Reservoir Sampling: Sample Any Stream Without Seeing Its End

May 26, 202617 min read
dsaalgorithmsinterview-prepdata-structures
Reservoir Sampling: Sample Any Stream Without Seeing Its End
TL;DR
  • Reservoir sampling solves uniform random k-item sampling from a stream of unknown length in O(n) time and O(k) space with a single pass.
  • Algorithm R fills the first k slots, then accepts each new item at position i with probability k/(i+1) by drawing j uniformly in [0, i] inclusive.
  • Correctness follows by induction: after m items each has probability k/m in the reservoir; multiplying by the survival factor m/(m+1) gives k/(m+1) at every step.
  • Algorithm L reduces expected random number calls to O(k log(n/k)) by skipping to the next swap position via a geometric-like distribution.
  • Weighted reservoir sampling (Efraimidis-Spirakis A-ES 2006) assigns key = U^(1/weight) and maintains a min-heap of size k, achieving O(n log k) time.
  • The range bug: generating j in [0, i) instead of [0, i] silently biases the sample from the first element beyond the reservoir.
  • Pattern signals: "return random node," O(1) or O(k) space constraint, single-pass or non-rewindable stream, or unknown n all point to reservoir sampling.

You have a data stream. Could be a file you're reading line by line. Could be a live feed of network packets. Could be a database cursor scanning a billion rows you absolutely refuse to load into memory because you've seen what happens when someone tries. You want a random sample of k items. Equal probability for every item. One catch: you don't know how many items are in the stream until you hit the end.

That's the problem. Reservoir sampling solves it in a single pass with O(k) memory, no matter how large the stream turns out to be.

The mental model: fill a bucket with the first k items, then for every new item that arrives, flip a biased coin and maybe swap it in. By the time the stream ends, the bucket holds a perfectly uniform random sample. The whole thing takes about fifteen lines of code. You'll feel like you're missing something. You're not.

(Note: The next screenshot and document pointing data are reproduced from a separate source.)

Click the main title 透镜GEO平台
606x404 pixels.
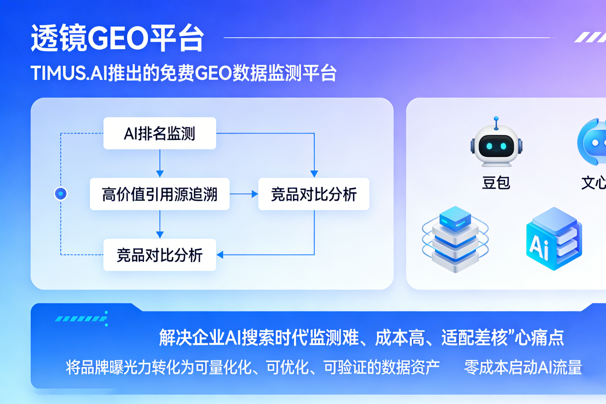tap(117, 38)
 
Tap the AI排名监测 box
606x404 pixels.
tap(160, 133)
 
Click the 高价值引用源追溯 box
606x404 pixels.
tap(160, 194)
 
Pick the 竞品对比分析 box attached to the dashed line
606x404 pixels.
tap(160, 255)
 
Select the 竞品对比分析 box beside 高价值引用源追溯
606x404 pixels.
tap(314, 194)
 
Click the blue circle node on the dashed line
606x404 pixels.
tap(61, 194)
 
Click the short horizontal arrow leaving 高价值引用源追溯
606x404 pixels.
tap(244, 194)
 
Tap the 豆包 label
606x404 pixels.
tap(496, 183)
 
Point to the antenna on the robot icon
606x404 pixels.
tap(496, 122)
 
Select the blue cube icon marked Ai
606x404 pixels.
tap(554, 239)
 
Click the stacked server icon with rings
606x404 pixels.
tap(455, 239)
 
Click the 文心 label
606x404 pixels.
tap(593, 183)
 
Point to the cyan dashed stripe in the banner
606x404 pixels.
tap(81, 318)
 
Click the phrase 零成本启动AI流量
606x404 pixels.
tap(523, 367)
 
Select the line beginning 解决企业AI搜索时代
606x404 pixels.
tap(361, 338)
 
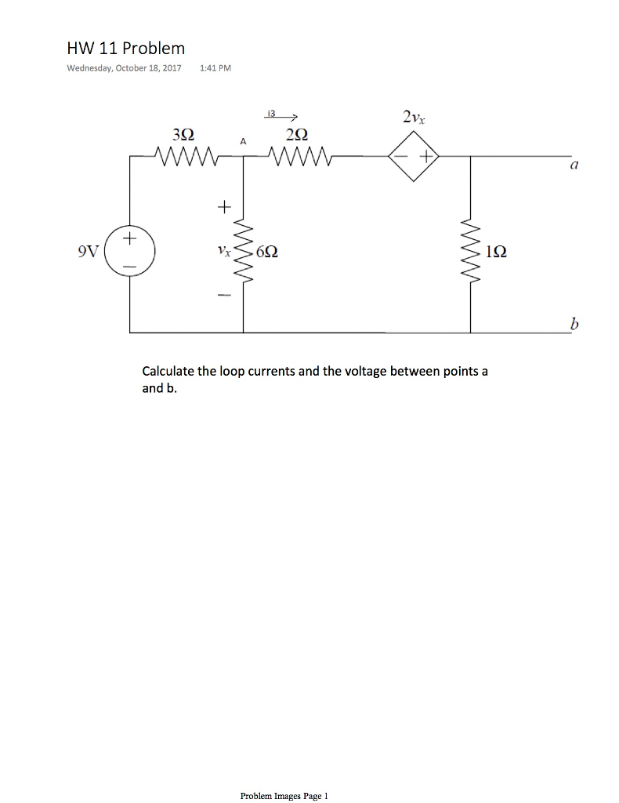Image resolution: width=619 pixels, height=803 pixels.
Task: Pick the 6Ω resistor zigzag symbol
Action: (244, 253)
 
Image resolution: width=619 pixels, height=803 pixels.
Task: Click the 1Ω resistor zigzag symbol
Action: (471, 253)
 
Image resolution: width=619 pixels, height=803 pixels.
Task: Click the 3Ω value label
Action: (185, 133)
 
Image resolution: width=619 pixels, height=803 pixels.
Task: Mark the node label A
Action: (244, 141)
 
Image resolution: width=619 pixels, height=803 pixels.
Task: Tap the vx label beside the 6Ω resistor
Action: (224, 252)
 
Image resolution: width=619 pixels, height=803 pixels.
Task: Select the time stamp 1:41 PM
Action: (215, 68)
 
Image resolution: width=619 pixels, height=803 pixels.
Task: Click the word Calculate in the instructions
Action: (167, 371)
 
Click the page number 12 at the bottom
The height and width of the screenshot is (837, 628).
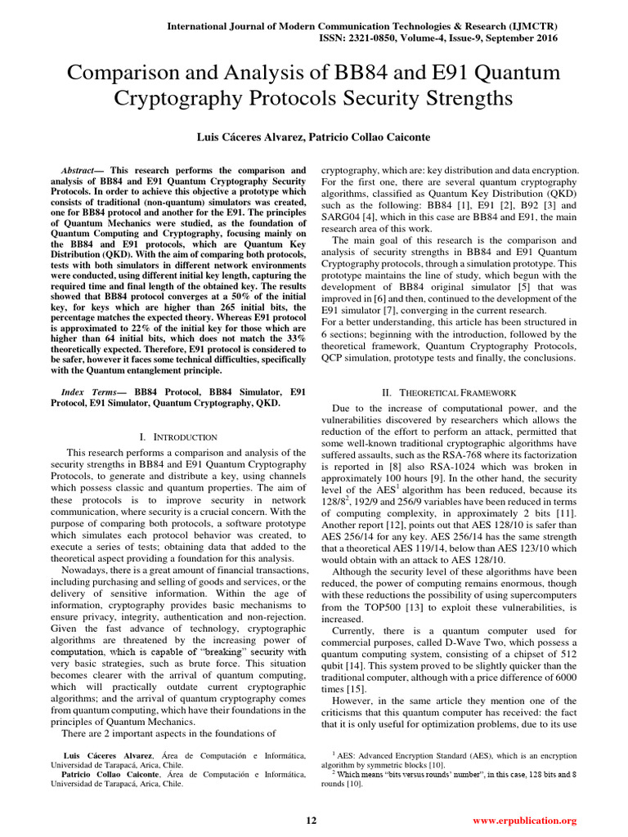coord(311,821)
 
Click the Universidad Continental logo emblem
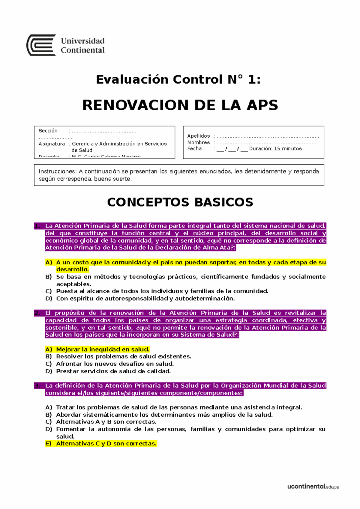(x=41, y=45)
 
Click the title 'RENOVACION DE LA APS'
(x=180, y=105)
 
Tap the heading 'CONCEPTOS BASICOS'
(x=180, y=202)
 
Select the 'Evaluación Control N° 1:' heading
(x=178, y=79)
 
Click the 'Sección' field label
(x=48, y=131)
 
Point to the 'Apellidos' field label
(x=198, y=136)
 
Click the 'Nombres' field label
(x=198, y=142)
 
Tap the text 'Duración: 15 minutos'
(x=275, y=149)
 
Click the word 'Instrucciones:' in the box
(x=58, y=171)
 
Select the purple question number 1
(x=37, y=226)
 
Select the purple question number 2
(x=37, y=313)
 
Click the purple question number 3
(x=37, y=386)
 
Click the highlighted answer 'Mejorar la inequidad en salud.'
(x=103, y=350)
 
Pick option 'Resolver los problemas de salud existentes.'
(x=123, y=357)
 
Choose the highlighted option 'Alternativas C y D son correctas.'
(x=106, y=444)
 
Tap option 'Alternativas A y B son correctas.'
(x=106, y=422)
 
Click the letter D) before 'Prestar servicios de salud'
(x=49, y=371)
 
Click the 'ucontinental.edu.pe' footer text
(x=313, y=487)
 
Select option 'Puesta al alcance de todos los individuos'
(x=162, y=291)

Why You Can't Just Generate Random Indices

The obvious approach: if the stream has n items, generate k distinct random indices in [0, n-1], collect those items, done. O(k) space. Clean.

It breaks the moment n is unknown. You can't generate indices into a set whose size you haven't seen yet. You could buffer the entire stream and sample at the end, but that trades O(k) space for O(n) space. Which is fine if n is a hundred items. Less fine if n is a billion log lines and your server has 4GB of RAM. Your laptop becomes a space heater and your ops team becomes very curious about what you're doing.

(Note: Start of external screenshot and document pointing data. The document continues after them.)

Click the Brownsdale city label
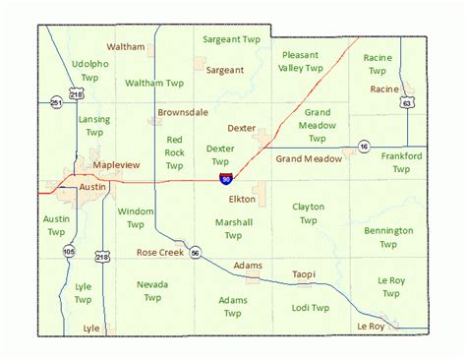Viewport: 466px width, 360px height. point(183,112)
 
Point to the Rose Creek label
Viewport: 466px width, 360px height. point(160,253)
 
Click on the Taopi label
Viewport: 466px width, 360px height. point(303,274)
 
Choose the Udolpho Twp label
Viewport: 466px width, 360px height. point(90,70)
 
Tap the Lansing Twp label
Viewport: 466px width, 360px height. point(94,125)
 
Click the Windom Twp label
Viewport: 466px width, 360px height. point(136,217)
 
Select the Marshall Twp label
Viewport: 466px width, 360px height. point(233,228)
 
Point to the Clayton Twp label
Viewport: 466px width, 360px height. point(308,213)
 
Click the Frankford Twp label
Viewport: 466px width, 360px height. point(401,162)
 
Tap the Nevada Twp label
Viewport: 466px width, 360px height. point(152,291)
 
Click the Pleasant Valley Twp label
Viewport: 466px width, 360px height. point(301,61)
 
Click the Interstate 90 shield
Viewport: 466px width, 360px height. point(225,179)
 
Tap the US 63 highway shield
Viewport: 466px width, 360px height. point(405,101)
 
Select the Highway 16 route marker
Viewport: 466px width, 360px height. point(363,147)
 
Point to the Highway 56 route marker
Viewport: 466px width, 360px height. point(196,253)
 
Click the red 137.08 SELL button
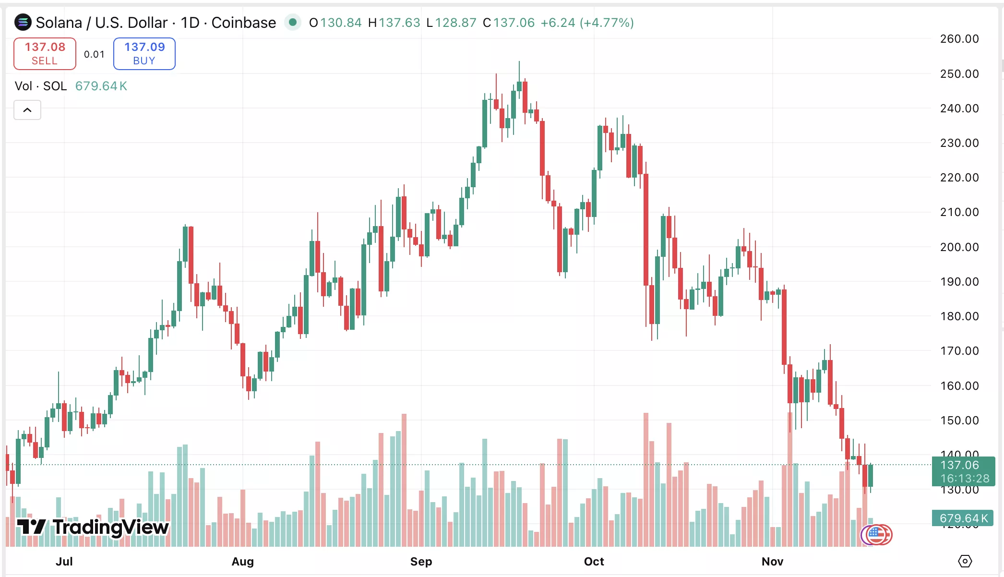click(x=45, y=53)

The core constraint: you must decide whether to include each item in your sample at the moment you see it, using only information you have so far.


Fill First, Swap the Rest

Algorithm R, from Vitter's 1985 paper in ACM Transactions on Mathematical Software, does exactly that.

Fill reservoir with items[0..k-1].
For each item at position i (0-indexed, so i >= k):
    Generate a random integer j in [0, i] inclusive.
    If j < k:
        Replace reservoir[j] with the current item.
Return reservoir.

That is the entire algorithm. Take a second with that. The algorithm running inside BigQuery's approximate aggregates, inside every Kafka-based log sampler, inside the linked list random-node problem you might get asked in a screening tomorrow... fits on a napkin. The non-obvious part is why it's correct.

A stream of items flowing left-to-right into k reservoir slots, showing direct fill for the first k items and a conditional swap for item i with random j drawn from [0, i].

Algorithm R: the first k items fill the reservoir directly. Each subsequent item at position i is accepted with probability k/(i+1), and if accepted, evicts one slot chosen uniformly.


Why the Probability Is Exactly Right

Claim: after processing m items (m >= k), each of those m items is in the reservoir with probability exactly k/m.

Proof by induction. This one is unusually clean, so bear with it.

Base case: m = k. All k items are in the reservoir. Probability k/k = 1. Trivially true.

Inductive step: assume after m items, each is in the reservoir with probability k/m. Now item m+1 arrives (switching to 1-indexed here for clarity).

We generate j uniformly in [1, m+1]. Item m+1 gets accepted when j <= k, so with probability k/(m+1). Good.

Take any existing item already in the reservoir. By the inductive hypothesis it's there with probability k/m. What's the probability it survives this step?

Two ways it survives: item m+1 is not accepted at all (probability (m+1-k)/(m+1)), or item m+1 is accepted but our item is not the one evicted (probability (k/(m+1)) times (k-1)/k).

P(survive) = (m+1-k)/(m+1) + (k-1)/(m+1) = m/(m+1)

So the probability that any existing item is still in the reservoir after m+1 items:

P = (k/m) * (m/(m+1)) = k/(m+1)

Every item, new or old, ends up in the reservoir with probability k/(m+1) after m+1 items. The invariant holds. By induction, after all n items, every item has probability exactly k/n.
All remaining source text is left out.